Giró la cabeza varias veces para dejar de pensar en esas cosas y se dirigió al comedor del colegio. Una vez dentro se sentó en una silla y sacó de uno de sus bolsillos una paleta y empezó a saborearla. Veía atento como los árboles se teñían de colores cálidos por la entrada del otoño, colores que le traían imágenes de cierta morena. Chasqueó la lengua, no le hacía gracia pensar en ella, pero ¿Qué podía hacer? Era la primera vez que le gustaba alguien, que sin enterarse sus emociones se volvían locos cuando ella estaba cerca. Obviamente lo ocultaba perfectamente, y cree que por hacer tal acción se sentía confundido.
A lo lejos podía ver a algunos estudiantes jugando, conversando e incluso entrenando. ¿Y él? Sentado en una silla con cara de "no quiero que nadie se me acerque", porque persona que pasaba sentía una mirada asesina proveniente del otro lado de la ventana.
- Oye. – sintió el albino como algo le golpeaba la cabeza, haciendo que este se girara de golpe queriendo insultar a la persona que lo golpeó, pero se encontró con su compañera de clases.
- Oh, eres tu Shoko.
- ¿Te ocurre algo? Te ves demasiado decaído. ¿Quieres que te de algo para beber? – apoyó una mano en el hombro del peliblanco regalándole una pequeña sonrisa.
- Nah, estoy bien. Solo estoy pensando en lo que voy a hacer una vez que nos graduemos.
- ¿En serio? – levantó una ceja intrigada por el comentario de su compañero. - ¿Y puedo saber lo que es?
- Si te lo digo lo más probable es que te burles de mí. – dijo volteando su rostro y haciendo un puchero.
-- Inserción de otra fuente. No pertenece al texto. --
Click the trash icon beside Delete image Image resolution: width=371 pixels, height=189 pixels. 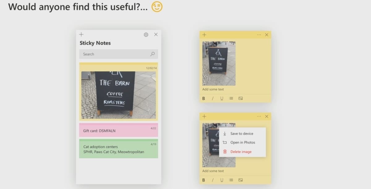pos(225,151)
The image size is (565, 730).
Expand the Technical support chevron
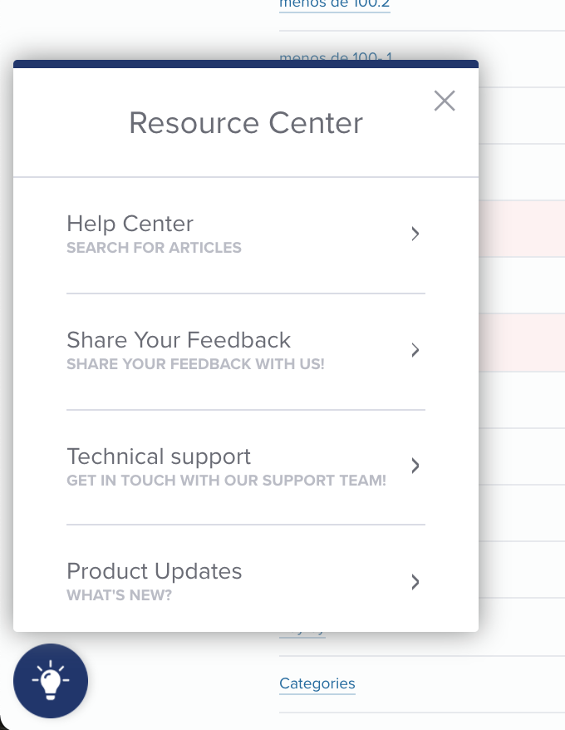[415, 466]
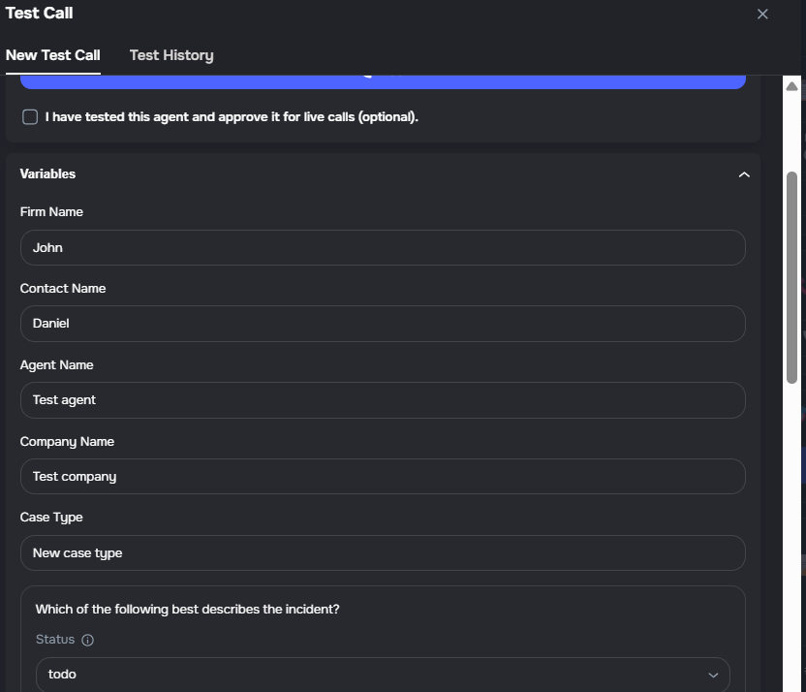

- No seas niño Satoru. No creo que sea tan malo. Vamos, dime y te prometo que no me burlaré de ti. – se sentó al frente del albino para verlo directamente a los ojos.
- Está bien – dijo resignado. Se tomo unos segundos y continuo. – Quiero ser profesor. – El ambiente quedó en completo silencio.
- ¿En serio?
- En serio.
- Bueno no le veo lo malo. – comento tomando su mentón con su mano dando a entender que estaba analizando algunas cosas y eso a Satoru no le daba buena pinta. – Aunque eres bueno explicando algunas cosas, eres flojo. – una apuñalada mental le llegaba a Gojo. -Llegas tarde a todas las reuniones. – segunda apuñalada. – Te burlas de todo haciendo que no se te pueda tomar en serio. – tercera. – Molestas a tus superiores. – cuarta. – Y le dejas todo el trabajo a tus compañeros o kohai. – quinta.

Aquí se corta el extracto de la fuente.